#### [Task prompt]
Restate each entry below without changing a word.
———
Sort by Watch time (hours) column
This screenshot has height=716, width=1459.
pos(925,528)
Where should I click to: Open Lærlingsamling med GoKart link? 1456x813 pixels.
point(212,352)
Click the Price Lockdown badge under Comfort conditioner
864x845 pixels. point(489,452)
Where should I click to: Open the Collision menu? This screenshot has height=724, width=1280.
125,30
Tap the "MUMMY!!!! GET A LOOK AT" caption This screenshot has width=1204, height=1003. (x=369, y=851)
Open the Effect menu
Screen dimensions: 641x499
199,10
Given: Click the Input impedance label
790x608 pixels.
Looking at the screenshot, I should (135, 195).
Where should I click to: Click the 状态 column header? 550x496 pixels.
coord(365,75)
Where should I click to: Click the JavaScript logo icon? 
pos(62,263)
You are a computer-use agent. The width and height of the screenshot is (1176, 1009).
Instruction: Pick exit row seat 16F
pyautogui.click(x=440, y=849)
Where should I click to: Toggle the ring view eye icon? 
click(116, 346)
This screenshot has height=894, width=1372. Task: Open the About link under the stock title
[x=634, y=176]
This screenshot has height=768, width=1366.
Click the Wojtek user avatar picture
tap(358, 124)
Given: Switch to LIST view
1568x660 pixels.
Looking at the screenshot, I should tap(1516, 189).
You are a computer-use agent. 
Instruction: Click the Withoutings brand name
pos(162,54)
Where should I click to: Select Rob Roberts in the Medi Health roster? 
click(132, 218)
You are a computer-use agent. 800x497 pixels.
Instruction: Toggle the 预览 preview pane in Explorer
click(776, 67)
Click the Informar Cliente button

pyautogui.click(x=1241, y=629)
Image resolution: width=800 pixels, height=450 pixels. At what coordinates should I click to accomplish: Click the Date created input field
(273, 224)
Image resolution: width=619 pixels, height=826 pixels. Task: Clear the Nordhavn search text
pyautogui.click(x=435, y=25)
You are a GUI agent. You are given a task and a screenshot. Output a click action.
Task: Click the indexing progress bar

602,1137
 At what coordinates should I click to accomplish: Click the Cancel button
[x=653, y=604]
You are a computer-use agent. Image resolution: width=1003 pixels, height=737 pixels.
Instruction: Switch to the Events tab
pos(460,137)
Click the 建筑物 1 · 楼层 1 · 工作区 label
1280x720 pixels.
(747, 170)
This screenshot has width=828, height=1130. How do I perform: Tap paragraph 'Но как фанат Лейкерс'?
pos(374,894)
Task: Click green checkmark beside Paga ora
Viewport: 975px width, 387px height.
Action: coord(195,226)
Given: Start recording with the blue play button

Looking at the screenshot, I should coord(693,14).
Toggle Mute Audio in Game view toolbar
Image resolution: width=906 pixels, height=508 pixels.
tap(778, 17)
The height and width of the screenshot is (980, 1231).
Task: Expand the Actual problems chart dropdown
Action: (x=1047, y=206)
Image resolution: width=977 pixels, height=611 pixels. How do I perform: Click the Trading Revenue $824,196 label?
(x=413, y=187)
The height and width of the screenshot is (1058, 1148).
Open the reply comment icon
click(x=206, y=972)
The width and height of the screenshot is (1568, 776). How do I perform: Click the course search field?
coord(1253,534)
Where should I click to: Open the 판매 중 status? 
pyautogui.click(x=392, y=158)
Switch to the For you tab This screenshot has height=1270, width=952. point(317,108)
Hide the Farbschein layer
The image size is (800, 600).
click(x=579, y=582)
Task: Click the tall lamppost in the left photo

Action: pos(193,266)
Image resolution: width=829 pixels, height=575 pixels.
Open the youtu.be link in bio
———
#### [Your response]
Sort by Watch time (hours) column
This screenshot has height=716, width=1459.
pos(925,528)
Where should I click to: Open Lærlingsamling med GoKart link? 1456x813 pixels.
point(212,352)
Click the Price Lockdown badge under Comfort conditioner
864x845 pixels. point(489,452)
Where should I click to: Open the Collision menu? This screenshot has height=724, width=1280.
125,30
Tap the "MUMMY!!!! GET A LOOK AT" caption This screenshot has width=1204, height=1003. (x=369, y=851)
Open the Effect menu
Screen dimensions: 641x499
199,10
Given: Click the Input impedance label
790x608 pixels.
Looking at the screenshot, I should (135, 195).
Where should I click to: Click the 状态 column header? 550x496 pixels.
coord(365,75)
Where should I click to: Click the JavaScript logo icon? 
pos(62,263)
You are a computer-use agent. The width and height of the screenshot is (1176, 1009).
Instruction: Pick exit row seat 16F
pyautogui.click(x=440, y=849)
Where should I click to: Toggle the ring view eye icon? 
click(116, 346)
This screenshot has height=894, width=1372. Task: Open the About link under the stock title
[x=634, y=176]
This screenshot has height=768, width=1366.
Click the Wojtek user avatar picture
tap(358, 124)
Given: Switch to LIST view
1568x660 pixels.
Looking at the screenshot, I should tap(1516, 189).
You are a computer-use agent. 
Instruction: Click the Withoutings brand name
pos(162,54)
Where should I click to: Select Rob Roberts in the Medi Health roster? 
click(132, 218)
You are a computer-use agent. 800x497 pixels.
Instruction: Toggle the 预览 preview pane in Explorer
click(776, 67)
Click the Informar Cliente button

pyautogui.click(x=1241, y=629)
Image resolution: width=800 pixels, height=450 pixels. At what coordinates should I click to accomplish: Click the Date created input field
(273, 224)
Image resolution: width=619 pixels, height=826 pixels. Task: Clear the Nordhavn search text
pyautogui.click(x=435, y=25)
You are a GUI agent. You are given a task and a screenshot. Output a click action.
Task: Click the indexing progress bar

602,1137
 At what coordinates should I click to accomplish: Click the Cancel button
[x=653, y=604]
You are a computer-use agent. Image resolution: width=1003 pixels, height=737 pixels.
Instruction: Switch to the Events tab
pos(460,137)
Click the 建筑物 1 · 楼层 1 · 工作区 label
1280x720 pixels.
(747, 170)
This screenshot has width=828, height=1130. How do I perform: Tap paragraph 'Но как фанат Лейкерс'?
pos(374,894)
Task: Click green checkmark beside Paga ora
Viewport: 975px width, 387px height.
Action: coord(195,226)
Given: Start recording with the blue play button

Looking at the screenshot, I should coord(693,14).
Toggle Mute Audio in Game view toolbar
Image resolution: width=906 pixels, height=508 pixels.
tap(778, 17)
The height and width of the screenshot is (980, 1231).
Task: Expand the Actual problems chart dropdown
Action: (x=1047, y=206)
Image resolution: width=977 pixels, height=611 pixels. How do I perform: Click the Trading Revenue $824,196 label?
(x=413, y=187)
The height and width of the screenshot is (1058, 1148).
Open the reply comment icon
click(x=206, y=972)
The width and height of the screenshot is (1568, 776). How do I perform: Click the course search field?
coord(1253,534)
Where should I click to: Open the 판매 중 status? 
pyautogui.click(x=392, y=158)
Switch to the For you tab This screenshot has height=1270, width=952. point(317,108)
Hide the Farbschein layer
The image size is (800, 600).
click(x=579, y=582)
Task: Click the tall lamppost in the left photo

Action: pos(193,266)
Image resolution: width=829 pixels, height=575 pixels.
Open the youtu.be link in bio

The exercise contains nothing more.